| WORK REQUIRED |
Word for word, repeat all of the entries.

[Opening MATERIAL PROVIDED section]

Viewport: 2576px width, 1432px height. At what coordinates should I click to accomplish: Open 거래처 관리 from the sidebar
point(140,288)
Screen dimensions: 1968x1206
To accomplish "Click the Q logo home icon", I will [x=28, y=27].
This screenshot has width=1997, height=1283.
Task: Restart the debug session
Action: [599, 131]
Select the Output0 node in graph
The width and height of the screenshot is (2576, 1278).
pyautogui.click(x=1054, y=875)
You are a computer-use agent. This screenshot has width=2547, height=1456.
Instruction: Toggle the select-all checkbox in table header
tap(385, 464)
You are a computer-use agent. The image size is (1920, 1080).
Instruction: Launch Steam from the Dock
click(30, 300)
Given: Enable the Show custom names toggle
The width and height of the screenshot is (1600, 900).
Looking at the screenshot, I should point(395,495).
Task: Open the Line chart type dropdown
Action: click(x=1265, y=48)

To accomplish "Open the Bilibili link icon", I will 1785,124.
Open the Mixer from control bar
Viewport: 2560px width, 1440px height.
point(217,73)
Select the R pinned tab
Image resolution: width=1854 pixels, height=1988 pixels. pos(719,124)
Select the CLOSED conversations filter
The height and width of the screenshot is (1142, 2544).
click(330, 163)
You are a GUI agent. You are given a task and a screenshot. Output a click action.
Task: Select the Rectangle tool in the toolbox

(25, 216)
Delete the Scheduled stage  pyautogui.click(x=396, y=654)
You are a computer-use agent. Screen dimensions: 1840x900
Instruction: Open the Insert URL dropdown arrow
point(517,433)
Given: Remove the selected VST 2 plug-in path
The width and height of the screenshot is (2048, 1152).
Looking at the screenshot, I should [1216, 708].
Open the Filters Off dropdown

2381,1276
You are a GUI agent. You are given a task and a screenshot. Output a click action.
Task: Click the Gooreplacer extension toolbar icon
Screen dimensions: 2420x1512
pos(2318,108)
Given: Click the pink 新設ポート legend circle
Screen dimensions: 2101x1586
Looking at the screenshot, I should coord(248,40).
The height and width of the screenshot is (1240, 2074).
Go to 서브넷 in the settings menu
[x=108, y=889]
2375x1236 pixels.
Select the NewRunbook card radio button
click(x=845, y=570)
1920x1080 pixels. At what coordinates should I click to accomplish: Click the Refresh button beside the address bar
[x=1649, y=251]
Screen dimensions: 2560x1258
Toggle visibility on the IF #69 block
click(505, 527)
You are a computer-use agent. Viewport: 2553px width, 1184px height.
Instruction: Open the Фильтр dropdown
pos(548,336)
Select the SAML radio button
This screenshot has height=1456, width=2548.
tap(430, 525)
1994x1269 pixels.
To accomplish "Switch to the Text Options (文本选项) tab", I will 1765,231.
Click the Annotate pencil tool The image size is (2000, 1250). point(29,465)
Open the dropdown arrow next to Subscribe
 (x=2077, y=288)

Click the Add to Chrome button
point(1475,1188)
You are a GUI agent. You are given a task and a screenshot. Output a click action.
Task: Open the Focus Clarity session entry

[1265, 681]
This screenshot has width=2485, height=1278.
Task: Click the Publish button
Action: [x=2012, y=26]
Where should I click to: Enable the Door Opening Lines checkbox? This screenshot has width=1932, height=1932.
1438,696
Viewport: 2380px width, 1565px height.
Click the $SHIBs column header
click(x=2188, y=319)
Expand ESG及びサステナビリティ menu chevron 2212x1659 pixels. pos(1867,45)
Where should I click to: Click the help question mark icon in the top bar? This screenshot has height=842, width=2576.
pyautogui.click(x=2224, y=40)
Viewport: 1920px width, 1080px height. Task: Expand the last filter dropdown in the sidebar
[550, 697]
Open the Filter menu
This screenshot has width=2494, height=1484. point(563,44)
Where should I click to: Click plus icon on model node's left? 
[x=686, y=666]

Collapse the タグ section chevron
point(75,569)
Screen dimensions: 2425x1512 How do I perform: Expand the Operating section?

[Closing MATERIAL PROVIDED section]

| RESPONSE AREA |
Viewport: 2576px width, 1432px height. At what coordinates should I click to accomplish: Open 거래처 관리 from the sidebar
point(140,288)
Screen dimensions: 1968x1206
To accomplish "Click the Q logo home icon", I will [x=28, y=27].
This screenshot has width=1997, height=1283.
Task: Restart the debug session
Action: [599, 131]
Select the Output0 node in graph
The width and height of the screenshot is (2576, 1278).
pyautogui.click(x=1054, y=875)
You are a computer-use agent. This screenshot has width=2547, height=1456.
Instruction: Toggle the select-all checkbox in table header
tap(385, 464)
You are a computer-use agent. The image size is (1920, 1080).
Instruction: Launch Steam from the Dock
click(30, 300)
Given: Enable the Show custom names toggle
The width and height of the screenshot is (1600, 900).
Looking at the screenshot, I should point(395,495).
Task: Open the Line chart type dropdown
Action: click(x=1265, y=48)

To accomplish "Open the Bilibili link icon", I will 1785,124.
Open the Mixer from control bar
Viewport: 2560px width, 1440px height.
point(217,73)
Select the R pinned tab
Image resolution: width=1854 pixels, height=1988 pixels. pos(719,124)
Select the CLOSED conversations filter
The height and width of the screenshot is (1142, 2544).
click(330, 163)
You are a GUI agent. You are given a task and a screenshot. Output a click action.
Task: Select the Rectangle tool in the toolbox

(25, 216)
Delete the Scheduled stage  pyautogui.click(x=396, y=654)
You are a computer-use agent. Screen dimensions: 1840x900
Instruction: Open the Insert URL dropdown arrow
point(517,433)
Given: Remove the selected VST 2 plug-in path
The width and height of the screenshot is (2048, 1152).
Looking at the screenshot, I should [1216, 708].
Open the Filters Off dropdown

2381,1276
You are a GUI agent. You are given a task and a screenshot. Output a click action.
Task: Click the Gooreplacer extension toolbar icon
Screen dimensions: 2420x1512
pos(2318,108)
Given: Click the pink 新設ポート legend circle
Screen dimensions: 2101x1586
Looking at the screenshot, I should coord(248,40).
The height and width of the screenshot is (1240, 2074).
Go to 서브넷 in the settings menu
[x=108, y=889]
2375x1236 pixels.
Select the NewRunbook card radio button
click(x=845, y=570)
1920x1080 pixels. At what coordinates should I click to accomplish: Click the Refresh button beside the address bar
[x=1649, y=251]
Screen dimensions: 2560x1258
Toggle visibility on the IF #69 block
click(505, 527)
You are a computer-use agent. Viewport: 2553px width, 1184px height.
Instruction: Open the Фильтр dropdown
pos(548,336)
Select the SAML radio button
This screenshot has height=1456, width=2548.
tap(430, 525)
1994x1269 pixels.
To accomplish "Switch to the Text Options (文本选项) tab", I will 1765,231.
Click the Annotate pencil tool The image size is (2000, 1250). point(29,465)
Open the dropdown arrow next to Subscribe
 (x=2077, y=288)

Click the Add to Chrome button
point(1475,1188)
You are a GUI agent. You are given a task and a screenshot. Output a click action.
Task: Open the Focus Clarity session entry

[1265, 681]
This screenshot has width=2485, height=1278.
Task: Click the Publish button
Action: [x=2012, y=26]
Where should I click to: Enable the Door Opening Lines checkbox? This screenshot has width=1932, height=1932.
1438,696
Viewport: 2380px width, 1565px height.
Click the $SHIBs column header
click(x=2188, y=319)
Expand ESG及びサステナビリティ menu chevron 2212x1659 pixels. pos(1867,45)
Where should I click to: Click the help question mark icon in the top bar? This screenshot has height=842, width=2576.
pyautogui.click(x=2224, y=40)
Viewport: 1920px width, 1080px height. Task: Expand the last filter dropdown in the sidebar
[550, 697]
Open the Filter menu
This screenshot has width=2494, height=1484. point(563,44)
Where should I click to: Click plus icon on model node's left? 
[x=686, y=666]

Collapse the タグ section chevron
point(75,569)
Screen dimensions: 2425x1512 How do I perform: Expand the Operating section?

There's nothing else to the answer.